A inadimplência no comércio de Curitiba e região metropolitana tem levado muitos consumidores a terem seus nomes inscritos no Serviço Central de Proteção ao Crédito (SCPC) e na Serasa (órgão de consulta ao crédito). Aproveitando esta fatia do mercado, escritórios de reabilitação de crédito oferecem nos jornais formas facilitadas de entrar na Justiça e evitar que o consumidor seja impossibilitado de fazer novos crediários.
Tem empresa que promete crédito em 20 dias para o consumidor sem que a conta seja efetivamente paga. De acordo com o atendente de uma empresa deste ramo ouvida pela Folha, o consumidor apresenta apenas o Cadastro de Pessoas Físicas (CPF) e aguarda a tutela antecipada que é conquistada na Justiça e garante a baixa da dívida nos órgãos de pesquisa de crédito. ‘‘Você fica com o seu nome limpo por três meses até que a gente marque a audiência de conciliação’’, argumenta. De acordo com o atendente, a dívida cai pela metade na hora da negociação.
Para efetivar o contrato, o consumidor paga uma taxa de R$ 20,00 e mais 10% do valor da dívida que possui.
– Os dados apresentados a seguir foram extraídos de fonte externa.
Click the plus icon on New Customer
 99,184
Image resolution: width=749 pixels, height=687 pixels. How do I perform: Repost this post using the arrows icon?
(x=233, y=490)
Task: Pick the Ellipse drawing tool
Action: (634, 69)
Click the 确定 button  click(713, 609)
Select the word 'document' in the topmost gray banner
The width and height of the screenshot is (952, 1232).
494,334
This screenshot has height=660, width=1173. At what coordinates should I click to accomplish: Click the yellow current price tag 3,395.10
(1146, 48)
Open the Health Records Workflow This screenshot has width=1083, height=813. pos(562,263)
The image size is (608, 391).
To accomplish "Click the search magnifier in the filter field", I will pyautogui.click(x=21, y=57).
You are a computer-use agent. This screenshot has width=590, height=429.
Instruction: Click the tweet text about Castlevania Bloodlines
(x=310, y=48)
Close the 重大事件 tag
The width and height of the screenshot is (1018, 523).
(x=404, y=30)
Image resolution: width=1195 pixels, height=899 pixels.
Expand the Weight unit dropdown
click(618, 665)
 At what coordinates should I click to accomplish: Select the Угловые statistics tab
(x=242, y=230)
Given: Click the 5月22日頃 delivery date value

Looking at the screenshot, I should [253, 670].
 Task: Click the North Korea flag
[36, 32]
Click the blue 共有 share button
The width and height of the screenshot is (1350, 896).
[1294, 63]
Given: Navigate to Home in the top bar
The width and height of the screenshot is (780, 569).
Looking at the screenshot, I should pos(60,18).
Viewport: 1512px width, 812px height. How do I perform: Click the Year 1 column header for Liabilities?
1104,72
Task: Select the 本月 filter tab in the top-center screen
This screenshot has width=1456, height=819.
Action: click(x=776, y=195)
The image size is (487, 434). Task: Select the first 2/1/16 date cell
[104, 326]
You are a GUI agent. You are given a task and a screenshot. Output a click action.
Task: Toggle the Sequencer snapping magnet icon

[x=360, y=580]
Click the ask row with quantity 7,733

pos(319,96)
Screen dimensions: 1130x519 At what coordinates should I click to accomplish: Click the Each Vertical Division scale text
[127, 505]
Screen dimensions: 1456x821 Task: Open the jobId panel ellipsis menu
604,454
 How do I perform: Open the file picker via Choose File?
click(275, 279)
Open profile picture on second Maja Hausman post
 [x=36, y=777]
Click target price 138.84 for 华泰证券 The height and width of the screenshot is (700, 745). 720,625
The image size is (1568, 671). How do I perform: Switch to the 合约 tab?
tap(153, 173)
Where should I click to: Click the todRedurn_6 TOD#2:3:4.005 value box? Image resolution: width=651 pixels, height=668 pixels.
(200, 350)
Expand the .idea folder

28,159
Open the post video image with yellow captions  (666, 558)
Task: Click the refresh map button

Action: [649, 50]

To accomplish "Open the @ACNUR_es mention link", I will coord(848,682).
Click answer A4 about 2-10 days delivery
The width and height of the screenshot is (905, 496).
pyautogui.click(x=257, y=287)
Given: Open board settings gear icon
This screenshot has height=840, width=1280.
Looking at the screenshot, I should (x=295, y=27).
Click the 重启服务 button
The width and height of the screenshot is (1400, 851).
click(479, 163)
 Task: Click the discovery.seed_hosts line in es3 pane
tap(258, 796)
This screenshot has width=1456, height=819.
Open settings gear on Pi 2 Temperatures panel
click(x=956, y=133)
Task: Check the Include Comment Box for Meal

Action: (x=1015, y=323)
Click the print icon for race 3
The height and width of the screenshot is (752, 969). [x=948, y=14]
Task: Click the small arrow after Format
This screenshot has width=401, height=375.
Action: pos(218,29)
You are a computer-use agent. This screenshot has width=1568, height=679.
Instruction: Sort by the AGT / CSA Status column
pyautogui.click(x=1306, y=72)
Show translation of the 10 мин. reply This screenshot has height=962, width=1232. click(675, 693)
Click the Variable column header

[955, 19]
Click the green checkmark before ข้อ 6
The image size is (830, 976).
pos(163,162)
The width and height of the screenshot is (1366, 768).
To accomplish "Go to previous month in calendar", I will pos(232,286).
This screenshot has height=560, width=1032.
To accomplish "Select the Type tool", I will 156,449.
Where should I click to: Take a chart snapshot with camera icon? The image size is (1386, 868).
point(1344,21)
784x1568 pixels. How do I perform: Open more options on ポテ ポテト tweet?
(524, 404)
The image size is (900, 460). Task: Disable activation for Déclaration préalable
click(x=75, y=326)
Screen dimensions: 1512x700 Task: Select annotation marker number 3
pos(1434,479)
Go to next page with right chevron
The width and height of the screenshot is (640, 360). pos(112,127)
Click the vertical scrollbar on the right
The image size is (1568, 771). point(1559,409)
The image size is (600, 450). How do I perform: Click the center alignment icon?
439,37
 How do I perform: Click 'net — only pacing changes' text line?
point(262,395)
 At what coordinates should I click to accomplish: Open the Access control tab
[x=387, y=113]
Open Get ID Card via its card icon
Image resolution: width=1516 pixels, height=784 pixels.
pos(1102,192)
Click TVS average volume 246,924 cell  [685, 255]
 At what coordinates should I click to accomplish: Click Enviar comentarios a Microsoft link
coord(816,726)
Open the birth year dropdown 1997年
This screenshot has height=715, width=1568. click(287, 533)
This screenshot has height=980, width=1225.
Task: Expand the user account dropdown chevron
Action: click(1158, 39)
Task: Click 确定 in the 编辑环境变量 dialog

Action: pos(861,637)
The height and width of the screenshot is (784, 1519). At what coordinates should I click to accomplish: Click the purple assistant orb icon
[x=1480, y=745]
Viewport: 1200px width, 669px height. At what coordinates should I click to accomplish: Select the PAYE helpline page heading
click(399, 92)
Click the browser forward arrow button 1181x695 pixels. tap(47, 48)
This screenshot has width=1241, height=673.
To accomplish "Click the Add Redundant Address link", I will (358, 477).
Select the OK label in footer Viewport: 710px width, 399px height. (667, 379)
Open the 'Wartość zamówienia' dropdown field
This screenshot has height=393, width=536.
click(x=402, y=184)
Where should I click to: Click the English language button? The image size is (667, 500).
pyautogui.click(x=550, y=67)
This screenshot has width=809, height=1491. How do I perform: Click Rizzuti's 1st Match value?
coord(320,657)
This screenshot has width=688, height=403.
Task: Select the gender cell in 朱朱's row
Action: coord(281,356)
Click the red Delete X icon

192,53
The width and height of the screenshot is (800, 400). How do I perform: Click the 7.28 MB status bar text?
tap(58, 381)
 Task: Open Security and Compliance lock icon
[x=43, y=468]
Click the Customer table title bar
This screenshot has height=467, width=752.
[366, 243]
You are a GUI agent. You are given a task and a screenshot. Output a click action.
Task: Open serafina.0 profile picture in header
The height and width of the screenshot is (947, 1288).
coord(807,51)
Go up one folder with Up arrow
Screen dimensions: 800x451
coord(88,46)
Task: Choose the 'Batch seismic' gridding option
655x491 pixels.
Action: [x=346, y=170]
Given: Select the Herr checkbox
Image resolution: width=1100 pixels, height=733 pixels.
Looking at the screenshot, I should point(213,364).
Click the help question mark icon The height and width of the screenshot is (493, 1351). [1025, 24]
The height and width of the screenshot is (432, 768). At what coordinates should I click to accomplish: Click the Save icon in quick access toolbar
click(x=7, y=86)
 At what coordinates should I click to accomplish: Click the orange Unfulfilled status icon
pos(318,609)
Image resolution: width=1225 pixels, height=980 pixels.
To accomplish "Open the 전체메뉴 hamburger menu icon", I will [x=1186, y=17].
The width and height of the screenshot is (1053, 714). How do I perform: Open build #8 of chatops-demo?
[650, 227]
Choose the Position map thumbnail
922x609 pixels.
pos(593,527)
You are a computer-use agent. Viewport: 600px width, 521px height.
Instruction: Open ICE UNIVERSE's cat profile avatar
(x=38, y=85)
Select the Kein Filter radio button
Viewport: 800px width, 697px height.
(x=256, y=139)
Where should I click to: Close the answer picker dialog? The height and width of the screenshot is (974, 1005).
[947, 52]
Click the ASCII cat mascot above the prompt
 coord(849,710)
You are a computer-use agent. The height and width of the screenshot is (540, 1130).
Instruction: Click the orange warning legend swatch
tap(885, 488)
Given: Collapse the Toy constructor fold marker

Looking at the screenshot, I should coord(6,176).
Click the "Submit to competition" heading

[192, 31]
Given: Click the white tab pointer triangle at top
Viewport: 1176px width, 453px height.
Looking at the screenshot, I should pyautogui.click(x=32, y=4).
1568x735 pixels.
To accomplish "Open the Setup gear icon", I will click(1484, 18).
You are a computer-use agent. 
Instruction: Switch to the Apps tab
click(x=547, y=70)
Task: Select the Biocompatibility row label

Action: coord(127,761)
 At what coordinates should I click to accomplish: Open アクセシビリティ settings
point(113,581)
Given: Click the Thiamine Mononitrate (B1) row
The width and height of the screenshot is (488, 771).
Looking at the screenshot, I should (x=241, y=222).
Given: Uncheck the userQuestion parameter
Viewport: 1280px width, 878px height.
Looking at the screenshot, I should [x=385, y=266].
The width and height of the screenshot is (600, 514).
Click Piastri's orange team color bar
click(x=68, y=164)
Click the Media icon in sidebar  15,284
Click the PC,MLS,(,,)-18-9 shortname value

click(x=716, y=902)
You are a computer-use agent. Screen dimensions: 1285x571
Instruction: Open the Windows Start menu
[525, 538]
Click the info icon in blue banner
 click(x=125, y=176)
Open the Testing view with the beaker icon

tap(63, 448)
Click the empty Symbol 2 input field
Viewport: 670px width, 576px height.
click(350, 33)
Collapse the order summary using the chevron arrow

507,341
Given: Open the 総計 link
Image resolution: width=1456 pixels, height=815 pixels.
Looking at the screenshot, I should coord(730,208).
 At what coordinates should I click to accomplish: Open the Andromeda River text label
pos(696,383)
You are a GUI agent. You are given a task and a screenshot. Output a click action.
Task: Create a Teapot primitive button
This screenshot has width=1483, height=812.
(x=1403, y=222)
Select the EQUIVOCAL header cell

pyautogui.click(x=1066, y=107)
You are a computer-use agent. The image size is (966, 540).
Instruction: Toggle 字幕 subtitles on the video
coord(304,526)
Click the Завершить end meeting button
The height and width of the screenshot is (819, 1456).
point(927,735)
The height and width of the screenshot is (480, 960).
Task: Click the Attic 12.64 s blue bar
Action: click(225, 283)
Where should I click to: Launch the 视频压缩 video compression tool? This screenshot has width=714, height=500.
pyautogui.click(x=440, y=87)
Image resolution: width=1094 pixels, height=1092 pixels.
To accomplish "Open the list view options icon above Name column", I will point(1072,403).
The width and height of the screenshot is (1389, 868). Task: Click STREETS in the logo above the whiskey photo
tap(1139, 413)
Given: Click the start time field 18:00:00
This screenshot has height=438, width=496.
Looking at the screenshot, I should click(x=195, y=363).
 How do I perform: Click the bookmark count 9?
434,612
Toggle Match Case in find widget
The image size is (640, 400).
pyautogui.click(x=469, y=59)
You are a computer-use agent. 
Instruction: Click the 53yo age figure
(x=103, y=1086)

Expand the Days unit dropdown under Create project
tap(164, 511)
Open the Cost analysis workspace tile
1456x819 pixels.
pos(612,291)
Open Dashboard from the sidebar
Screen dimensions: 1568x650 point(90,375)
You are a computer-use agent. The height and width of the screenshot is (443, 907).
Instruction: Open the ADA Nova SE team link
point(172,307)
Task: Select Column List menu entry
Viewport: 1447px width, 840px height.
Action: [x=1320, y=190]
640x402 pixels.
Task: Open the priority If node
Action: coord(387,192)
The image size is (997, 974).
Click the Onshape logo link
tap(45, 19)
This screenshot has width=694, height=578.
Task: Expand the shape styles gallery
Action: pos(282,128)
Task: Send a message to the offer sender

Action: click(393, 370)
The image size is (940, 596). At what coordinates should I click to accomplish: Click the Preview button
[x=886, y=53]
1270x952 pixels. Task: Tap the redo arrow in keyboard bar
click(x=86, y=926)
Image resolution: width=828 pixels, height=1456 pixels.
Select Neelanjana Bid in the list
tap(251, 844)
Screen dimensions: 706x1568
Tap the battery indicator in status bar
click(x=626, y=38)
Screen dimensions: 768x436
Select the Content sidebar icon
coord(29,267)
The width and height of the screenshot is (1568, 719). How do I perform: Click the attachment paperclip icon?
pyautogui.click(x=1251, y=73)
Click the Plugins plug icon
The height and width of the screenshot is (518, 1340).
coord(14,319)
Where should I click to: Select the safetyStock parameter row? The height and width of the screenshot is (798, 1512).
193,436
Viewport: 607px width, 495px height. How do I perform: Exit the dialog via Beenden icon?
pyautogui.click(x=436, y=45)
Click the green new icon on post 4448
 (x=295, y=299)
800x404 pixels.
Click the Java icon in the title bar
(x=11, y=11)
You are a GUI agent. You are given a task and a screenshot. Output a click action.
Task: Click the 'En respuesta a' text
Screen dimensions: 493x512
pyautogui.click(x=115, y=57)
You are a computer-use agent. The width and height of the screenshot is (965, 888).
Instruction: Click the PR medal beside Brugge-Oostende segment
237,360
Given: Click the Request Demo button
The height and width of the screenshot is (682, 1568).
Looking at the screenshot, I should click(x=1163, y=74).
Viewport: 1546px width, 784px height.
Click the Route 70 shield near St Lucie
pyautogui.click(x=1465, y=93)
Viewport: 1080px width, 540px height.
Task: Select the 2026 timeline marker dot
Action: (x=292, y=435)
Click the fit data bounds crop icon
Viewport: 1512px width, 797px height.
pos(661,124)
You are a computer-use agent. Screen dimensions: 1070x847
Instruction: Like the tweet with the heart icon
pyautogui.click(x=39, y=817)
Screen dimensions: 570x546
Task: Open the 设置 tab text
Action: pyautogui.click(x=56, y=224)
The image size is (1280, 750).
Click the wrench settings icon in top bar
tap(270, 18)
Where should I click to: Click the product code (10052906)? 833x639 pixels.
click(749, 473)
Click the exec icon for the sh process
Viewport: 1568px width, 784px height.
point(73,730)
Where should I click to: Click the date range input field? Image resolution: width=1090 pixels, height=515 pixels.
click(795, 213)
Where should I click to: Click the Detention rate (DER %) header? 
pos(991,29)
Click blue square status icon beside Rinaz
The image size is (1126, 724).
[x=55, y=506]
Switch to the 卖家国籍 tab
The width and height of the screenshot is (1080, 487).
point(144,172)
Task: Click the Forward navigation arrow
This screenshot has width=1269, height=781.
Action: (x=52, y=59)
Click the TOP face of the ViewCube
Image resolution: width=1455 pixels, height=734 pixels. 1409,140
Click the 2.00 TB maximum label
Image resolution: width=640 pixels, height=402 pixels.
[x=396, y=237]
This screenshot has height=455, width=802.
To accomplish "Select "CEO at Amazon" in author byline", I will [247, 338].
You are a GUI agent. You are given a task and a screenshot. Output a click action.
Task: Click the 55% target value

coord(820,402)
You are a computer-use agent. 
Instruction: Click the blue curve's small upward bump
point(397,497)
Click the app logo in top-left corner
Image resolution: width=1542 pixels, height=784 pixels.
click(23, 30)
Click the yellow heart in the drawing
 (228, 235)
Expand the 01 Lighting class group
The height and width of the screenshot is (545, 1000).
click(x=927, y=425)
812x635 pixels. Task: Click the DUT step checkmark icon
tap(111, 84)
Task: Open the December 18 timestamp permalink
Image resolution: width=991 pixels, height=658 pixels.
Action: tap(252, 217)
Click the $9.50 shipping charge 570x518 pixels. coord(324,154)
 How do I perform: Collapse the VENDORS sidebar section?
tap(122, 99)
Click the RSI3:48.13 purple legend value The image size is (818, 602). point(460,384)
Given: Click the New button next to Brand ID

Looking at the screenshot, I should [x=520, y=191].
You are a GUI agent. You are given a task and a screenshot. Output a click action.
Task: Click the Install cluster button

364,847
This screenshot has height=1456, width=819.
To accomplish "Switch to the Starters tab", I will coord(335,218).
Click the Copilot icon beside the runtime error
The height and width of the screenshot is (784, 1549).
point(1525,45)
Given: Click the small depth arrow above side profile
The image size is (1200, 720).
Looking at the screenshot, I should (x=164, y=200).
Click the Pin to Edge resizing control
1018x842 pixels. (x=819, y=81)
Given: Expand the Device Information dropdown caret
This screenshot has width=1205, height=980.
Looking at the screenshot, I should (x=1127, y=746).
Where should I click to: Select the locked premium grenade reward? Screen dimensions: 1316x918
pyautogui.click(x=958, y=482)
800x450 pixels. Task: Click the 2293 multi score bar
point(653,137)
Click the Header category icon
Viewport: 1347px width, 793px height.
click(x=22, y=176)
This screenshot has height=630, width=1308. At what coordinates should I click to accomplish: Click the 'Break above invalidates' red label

Cinco por cento do valor têm que ser pagos imediatamente, para auxiliar no pagamento das custas judiciais. Todo o processo judicial pode demorar até um ano.
O advogado Samir El Hajjar, fiscal da comissão da OAB em Curitiba, alega que um advogado não pode prometer segurança e rapidez nos trabalhos judiciais, nem vantagens. Quem faz esse tipo de propaganda de empresas de reabilitação de crédito está cometendo infração disciplinar. A reabilitação de crédito não precisa ser feita exclusivamente por advogados. Ela também está sendo feita por economistas e contadores. (L.P.)